Ho spinto in prima persona per trattare di “Icon”, il nuovo album di Tony Effe, nonostante non fossi un suo particolare estimatore, forse tutt’altro. Qualcosa mi ha incuriosito, volevo mettermi alla prova e soprattutto volevo mettere alla prova Tony. Non è tutto da buttare via come potevo pensare.
La cosa più giusta è partire dall’esterno e dall’estetica: la copertina di “Icon” è quanto meno suggestiva, con una bella composizione cromatica e un insieme di particolari che davano l’idea di andare ad ascoltare un Tony Effe messo “a nudo”, inteso nella sua forma più inflazionata e nauseante.
La fortuna è essere stato smentito, perché la versione malinconica rappresenta la sparuta minoranza delle tracce. Non perché Tony Effe non possa esternare il suo lato più introverso, tra l’altro “Sorry” è tra le canzoni più apprezzate del disco, ma chi ascolta Tony si aspetta soprattutto altro e questo “altro” qui lo può (ri)trovare, quasi come i vecchi tempi.
Forse è vero che Tony Effe è un’icona del rap italiano e non solo. Incarna un modus vivendi che affascina il pubblico più giovane, ostentazione e sregolatezza, il riflesso dello stereotipo che alla musica romana moderna mancava. Ed è per questo che è stato il più apprezzato tra i membri della Dark Polo Gang.
Infatti, per lunghi tratti gli ascoltatori cercavano tra le rime di Tony Effe lo spirito magico di quella trap che li aveva ormai resi orfani, e in parte è stato giusto: Tony Effe ha l’attitudine del rapper americano, rappresenta lo stereotipo carismatico che flexa lo “spendere cifre folli mentre i soldi aumentano” e tutto ciò che è sinonimo di opulenza e peccato.
L’album si presenta anch’esso come un’opera ambiziosa e probabilmente nasconde più banger di quanto si possa comprendere al primo ascolto: brani come “MAISON” o “MIU MIU”, per non parlare della celebre “BOSS” (dove riprende “In Da Club” di 50 Cent), presi in causa in quanto privi di featuring, sono brani dal buon potenziale.
Allo stesso tempo, possiamo spostare la lente sulle tracce pompa-streaming con le collaborazioni importanti che rimangono banger nonostante tutto il discorso sui brani che si ripetono nel rap italiano.
Il problema si evidenzia quando questi numerosi ospiti diventano ingombranti, senza lasciare un’impronta significativa o un contributo autentico alla qualità dell’album.
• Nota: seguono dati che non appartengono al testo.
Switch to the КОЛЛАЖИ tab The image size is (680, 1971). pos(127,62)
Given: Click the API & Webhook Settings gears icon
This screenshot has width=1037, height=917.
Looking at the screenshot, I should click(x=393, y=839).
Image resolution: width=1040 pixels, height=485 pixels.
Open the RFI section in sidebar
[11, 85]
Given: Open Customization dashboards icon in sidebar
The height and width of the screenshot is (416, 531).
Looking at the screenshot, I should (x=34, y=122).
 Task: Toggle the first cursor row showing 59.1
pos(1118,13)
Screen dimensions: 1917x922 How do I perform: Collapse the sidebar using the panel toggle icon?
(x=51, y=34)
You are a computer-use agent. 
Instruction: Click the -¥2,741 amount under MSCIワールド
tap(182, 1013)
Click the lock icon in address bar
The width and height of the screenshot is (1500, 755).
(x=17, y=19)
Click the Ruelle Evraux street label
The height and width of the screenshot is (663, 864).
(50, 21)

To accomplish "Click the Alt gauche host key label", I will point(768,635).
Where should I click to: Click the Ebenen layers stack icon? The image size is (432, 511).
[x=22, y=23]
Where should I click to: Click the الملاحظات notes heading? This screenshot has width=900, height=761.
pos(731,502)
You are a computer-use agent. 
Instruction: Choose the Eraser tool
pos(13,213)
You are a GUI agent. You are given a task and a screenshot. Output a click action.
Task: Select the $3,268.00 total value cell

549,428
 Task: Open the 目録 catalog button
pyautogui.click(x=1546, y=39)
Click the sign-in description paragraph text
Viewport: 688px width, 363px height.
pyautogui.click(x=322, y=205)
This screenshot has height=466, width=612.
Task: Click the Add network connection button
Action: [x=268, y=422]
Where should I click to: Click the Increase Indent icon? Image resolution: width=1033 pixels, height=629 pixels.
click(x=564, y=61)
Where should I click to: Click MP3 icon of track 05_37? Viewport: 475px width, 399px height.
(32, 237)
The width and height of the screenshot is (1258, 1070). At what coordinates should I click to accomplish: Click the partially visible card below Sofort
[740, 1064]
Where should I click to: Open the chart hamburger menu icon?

Era così difficile immaginare Lazza, Geolier, Capo Plaza, Sfera Ebbasta, Tedua & company come featuring?
Nonostante l’energia e l’attitudine di Tony Effe, è evidente come l’album non riesca a sfuggire completamente alle trappole della ripetitività e della mancanza di varietà. Mentre alcuni brani catturano l’attenzione con produzioni più ricercate e ritmi coinvolgenti (a tratti avrei immaginato entrasse Tyga per fare le seconde strofe), altri sembrano cadere in una formula prevedibile, con beat e melodie che si susseguono senza lasciare un’impressione duratura.
Ma questo è realmente un problema?
“Icon” in realtà piace ai fan di Tony Effe, e onestamente riesco anche a comprendere il perché. Come già anticipato, il disco rispetta i crismi dei tempi moderni per la realizzazione di un progetto e rispetta anche l’immaginario di Tony Effe, esasperandolo. Da un lato c’è la paura giustificata di un cambio di rotta dei nostri artisti preferiti verso lidi oscuri, dall’altro c’è la speranza che i propri artisti preferiti si evolvano nel miglior modo possibile. Nel mezzo, c’è Tony Effe.
Al netto delle 17 tracce che rendono il disco più impegnativo del necessario, in quanto non è che ci fossero decine di argomenti da approfondire, la sensazione che mi è rimasta è quella di aver ascoltato un Tony Effe più carismatico di quanto mi aspettassi e sempre con quella timbrica che l’ha reso unico. Poi certo, non è che fosse proprio un dark dark dappertutto, ma credo non ci si sia avvicinato mai così tanto.
La verità è che non so quanto Tony abbia ancora da dire ma sa ancora dirlo bene, e se sei un fan di vecchia data allora “Icon” fa al caso tuo.